A mini or modified tummy tuck, with or without liposuction, as well as one of a variety of full tummy tucks that exist can produce a good cosmetic appearance in the appropriate patient. Following the advice from a surgeon or any other website who proposes to tell you what to do without examining you, physically feeling the tissue, assessing your desired outcome, taking a full medical history, and discussing the pros and cons of each operative procedure would not be in your best interest. I would suggest you find a plastic surgeon certified by the American Board of Plastic Surgery and ideally a member of the American Society for Aesthetic Plastic Surgery that you trust and are comfortable with. You should discuss your concerns with that surgeon in person.

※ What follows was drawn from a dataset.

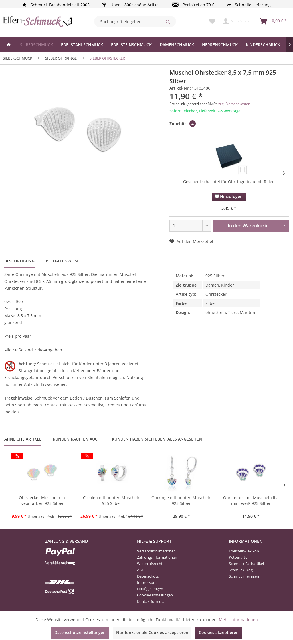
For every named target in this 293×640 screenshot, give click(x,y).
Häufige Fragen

A modified abdominoplasty, which may include the diastasis repair, with a floating of the umbilicus can produce a very nice significant result in many patients. The result depends on the extent of looseness of your tissue above the umbilicus (belly button), since there is a limitation of how much tightness you can get with that procedure and still maintain a normal appearing position of the navel.
If you plan on having additional pregnancies, I would wait until you are finished having children before repairing the muscle diastasis.